USM Open Source History Text: The World at War: World History 1914-1945

Conclusion to WWII

World War Two, the second major international conflict in a matter of decades, was nothing short of a wholesale assault on the ideals of civilization. This is not an exaggeration. Let us look at some of the numbers, which reflect the devastation. Worldwide, it is estimated that 70 million people died as a result of the Second World War. Nazi Germany suffered over five million military deaths, China about 3.5 million. The Soviet Union saw over 10 million of its soldiers perish—an astounding number—eclipsed only by the more astounding 11 million deaths of Russian civilians. The Second World War was a beginning of a dark new phase of warfare, a phase that saw civilian deaths far exceed deaths of military combatants. Indonesia is a perfect example of this dark trend. The archipelago had no military fatalities and yet lost 4 million people, all civilians, to the war.

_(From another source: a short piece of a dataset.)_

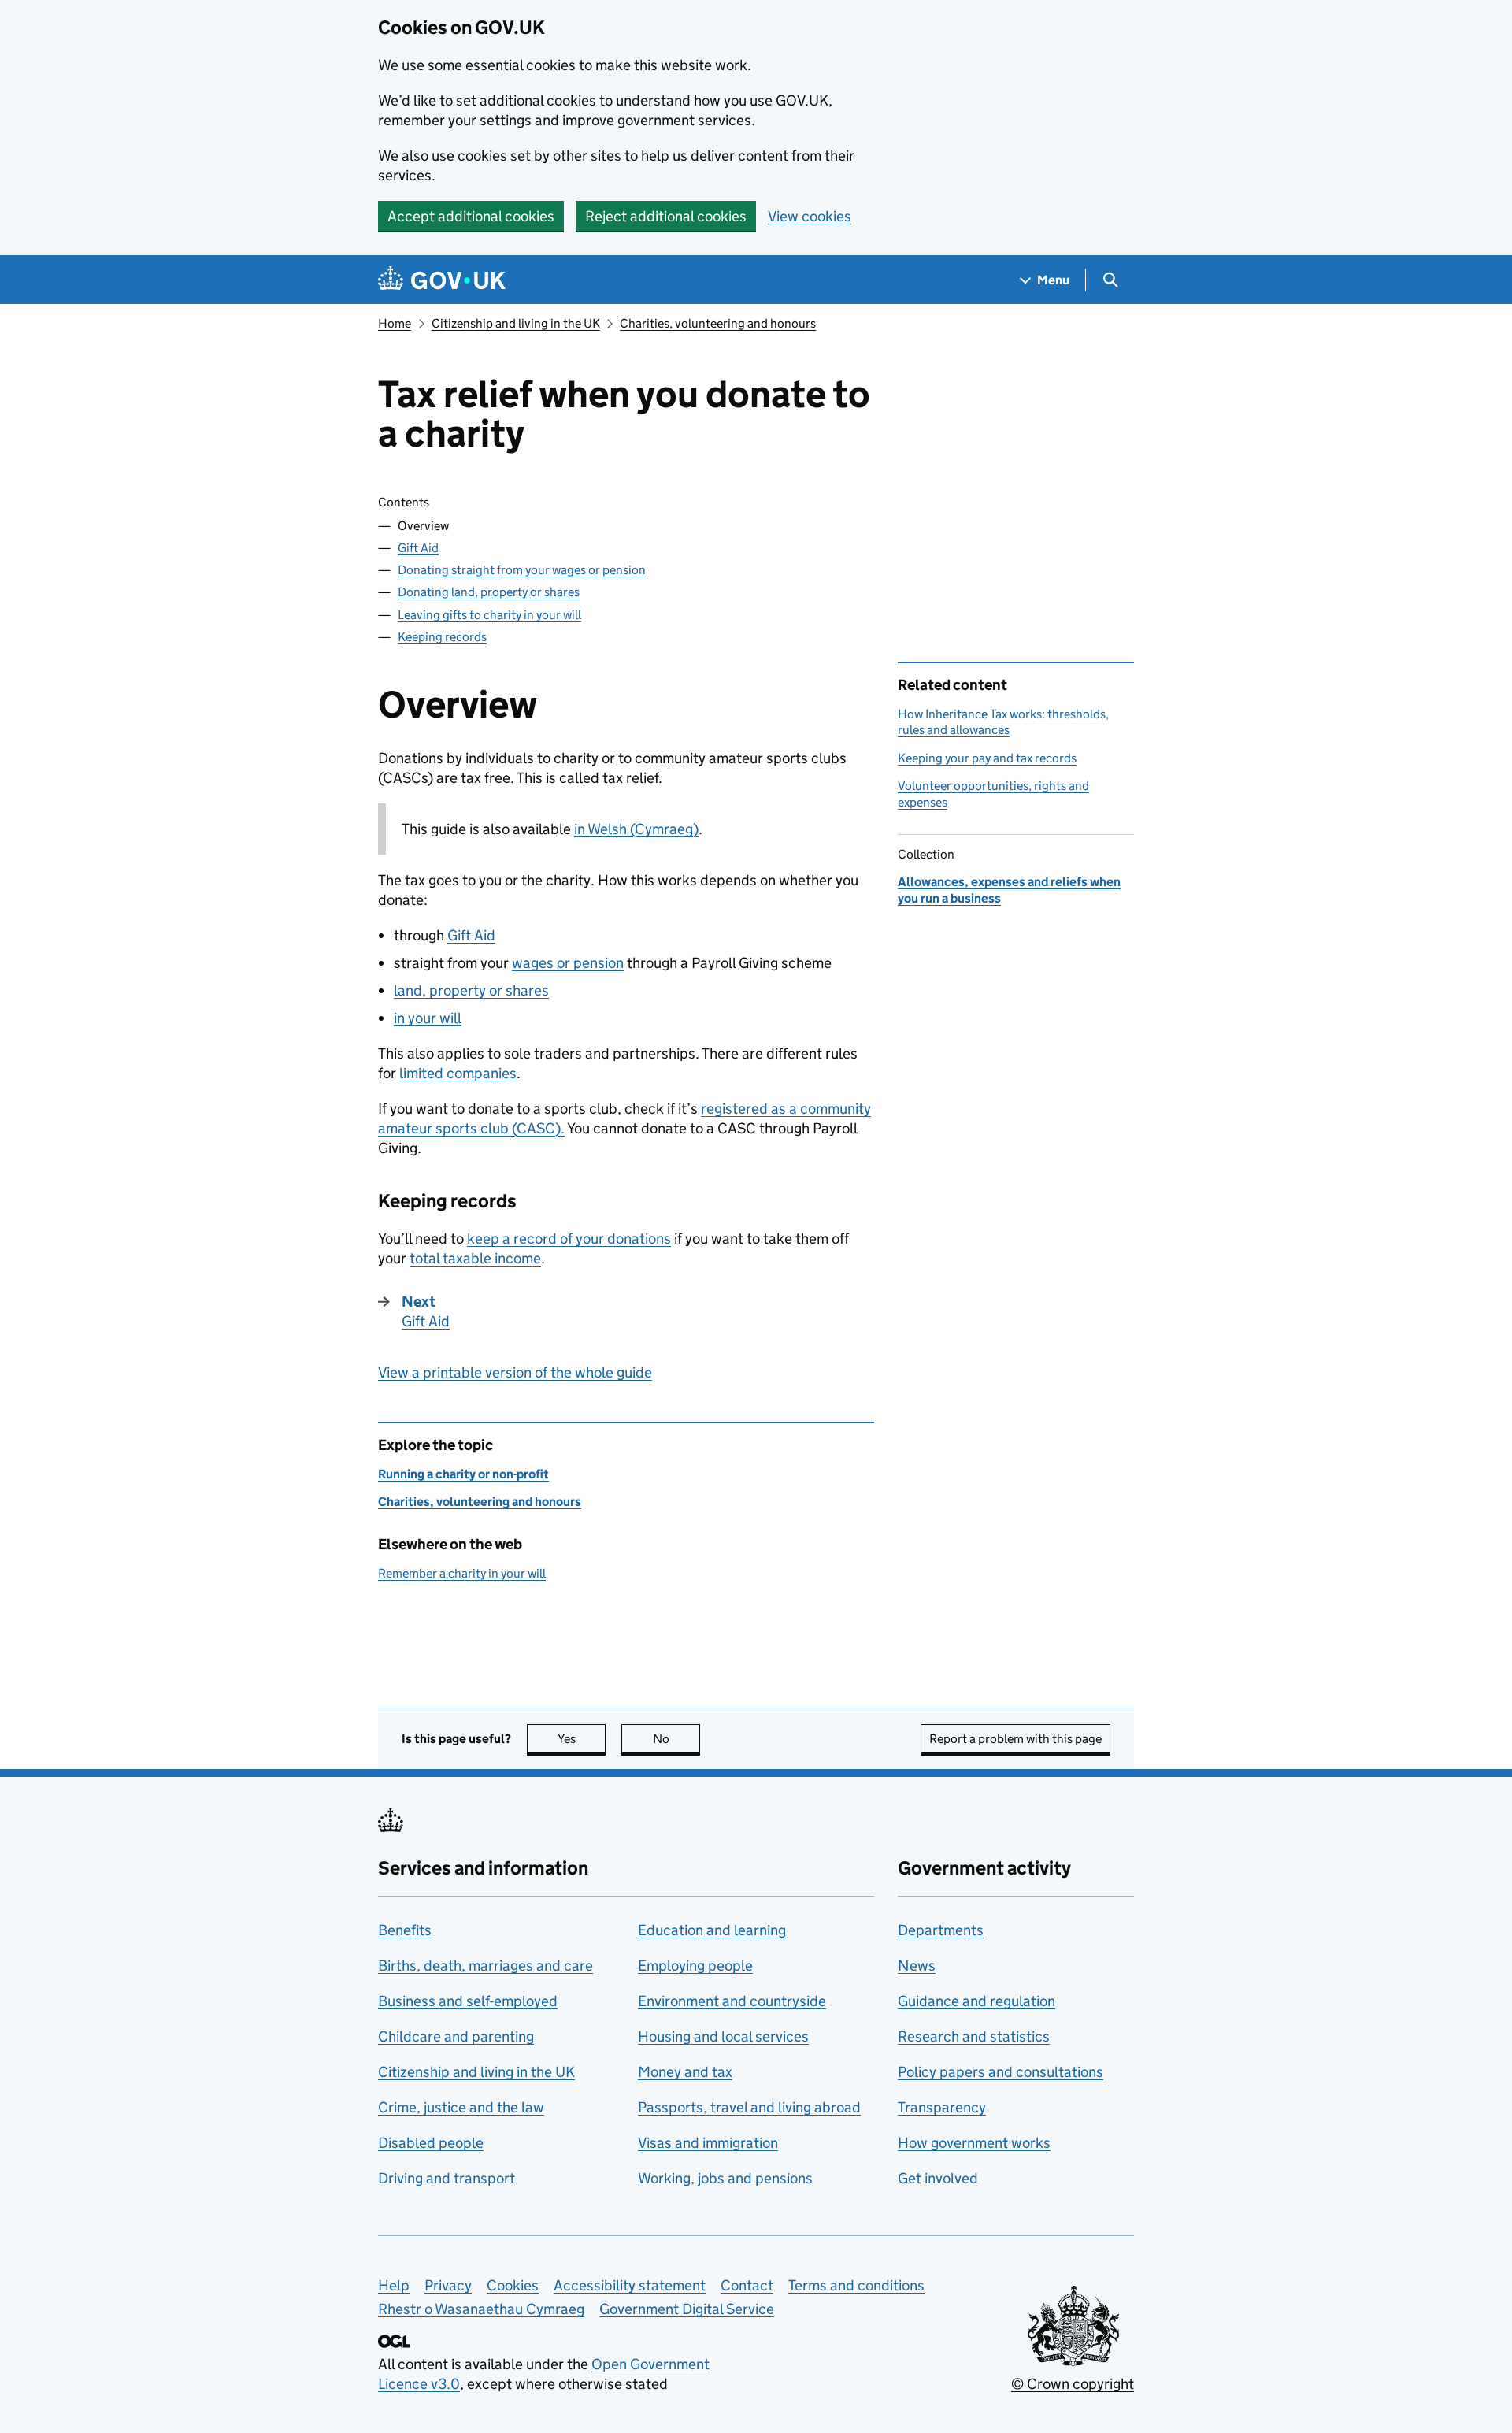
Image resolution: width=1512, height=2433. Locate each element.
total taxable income (475, 1258)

In Europe, the ratio of military to civilian deaths was also lopsided. The Dutch, in resisting the Nazi advance of 1940, suffered around 15,000 deaths. All told, the Dutch lost over 100,000 civilians during the war along with another 100,000 Jews. Poland was even worse off. The Poles lost a quarter of a million soldiers in a valiant attempt to slow the Nazi Blitzkrieg, but this was nothing in relation to the nearly two and half million Polish civilian death and the three million Polish Jews who died in the Nazi ghettos and extermination camps. The exception to this rule was, for obvious reasons, the United States, which lost over 400,000 at war and only around 1,500 civilians. Overall, the numbers are clear, while an astounding 25 million people died fighting during World War II, an unfathomable and truly horrific number of civilians, over 41 million, died as collateral damage. Modern warfare targeted not just armies but peoples. We see the gruesome extension of this concept in every subsequent war in the twentieth century and today.

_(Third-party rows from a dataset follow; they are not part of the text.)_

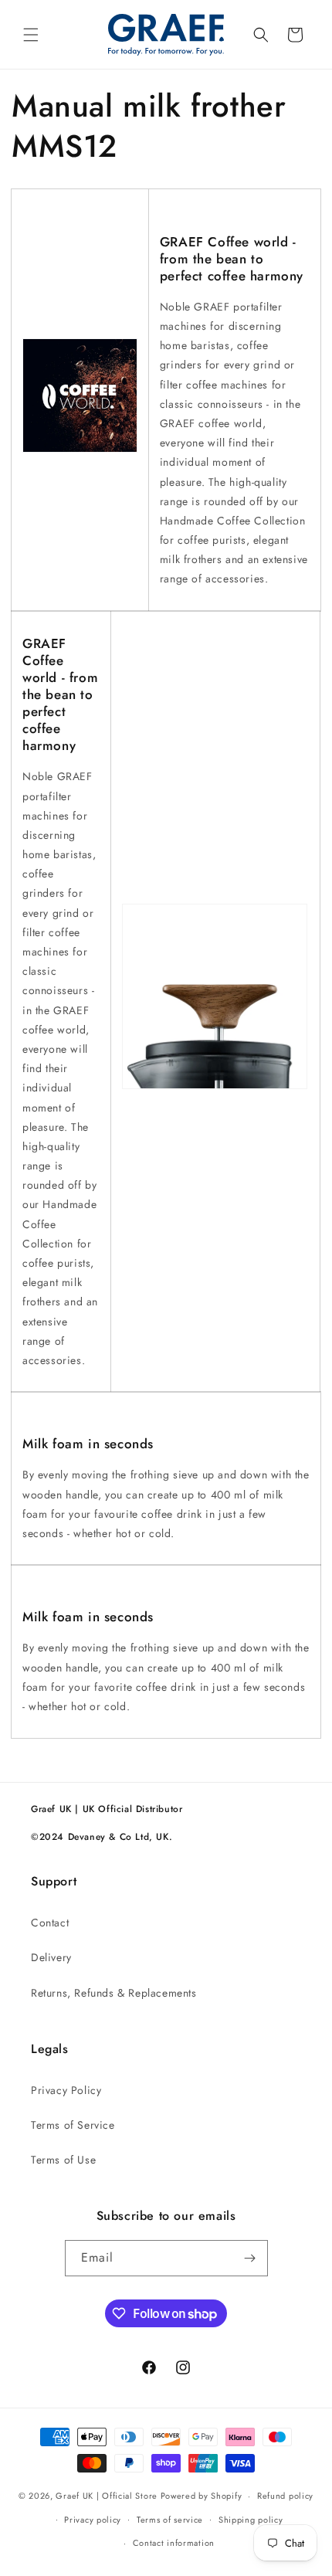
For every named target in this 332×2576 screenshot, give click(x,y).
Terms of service (170, 2519)
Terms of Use (63, 2159)
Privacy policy (92, 2519)
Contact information (174, 2543)
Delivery (51, 1957)
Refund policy (285, 2495)
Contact (50, 1922)
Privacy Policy (66, 2090)
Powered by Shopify (201, 2495)
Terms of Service (73, 2125)
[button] (31, 35)
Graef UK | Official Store (107, 2495)
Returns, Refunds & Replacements (114, 1993)
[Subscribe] (250, 2258)
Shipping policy (251, 2519)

All over the world these horrifying death tolls repeated. Beyond the battlefields, a new type of inhumanity welled up. Torture became common. Prisoners of war were abused, degraded, often tortured and killed. Death camps replaced internment camps. Mass murder became the business of nations. The bourgeois world of the belle époque with its emphasis on manners, respectability, honor, and decency, seemed like another age entirely. How did this crisis happen? How could the civilized, modern, and increasingly global world succumb to such barbarism? These were questions asked even at the time and, sadly, we have found, sadly no definitive answers.

What can we say as a coda to this age of disaster, 1914-1945, during which more than 150 million people died as a direct or indirect result of warfare? This so-called “enlightened age,” with its ideals of human rights, liberties, and the dignity of the individual had resulted in utter carnage. We might lament that the ingenuity of humankind, its drive for efficiency, industrialization and the mastering of nature, gave way to mass extermination, nuclear warfare, and the vast military industrial complex that still wields tremendous political and economic power on the world stage. We can see this period as an outgrowth of trends emerging in the 19th and early 20th century: a) the debasing of human labor by the conditions in the factories and mines, b) the race for raw materials at all costs (especially to other cultures and the environment) to power industry, c) the division of the world map into nation states which sought to advance their own interests against the interests of others and often against the common interests of humanity, d) the ravaging of nature on an unprecedented scale to satisfy the luxuries of human beings, e) the drive to subjugate millions of people in colonialist, imperialist enterprises for the benefit of a minority back home, f) the hunger for wealth and power that drove Americans and Europeans in North America and Africa to force the removal of hundreds of thousands of Amerindians and Africans, and g) in general, the economic policy, in a worldwide context, to exploit the many in order to enrich the few. This was a violent age of economic, industrial and military conflict, conflict often hidden from Western view in the jungles and grasslands of Africa, the islands of Asia, or the Great Plains of the United States. The historian Eric Hobsbaum was right when he termed this era from 1914 to 1945 the “Age of Catastrophe.”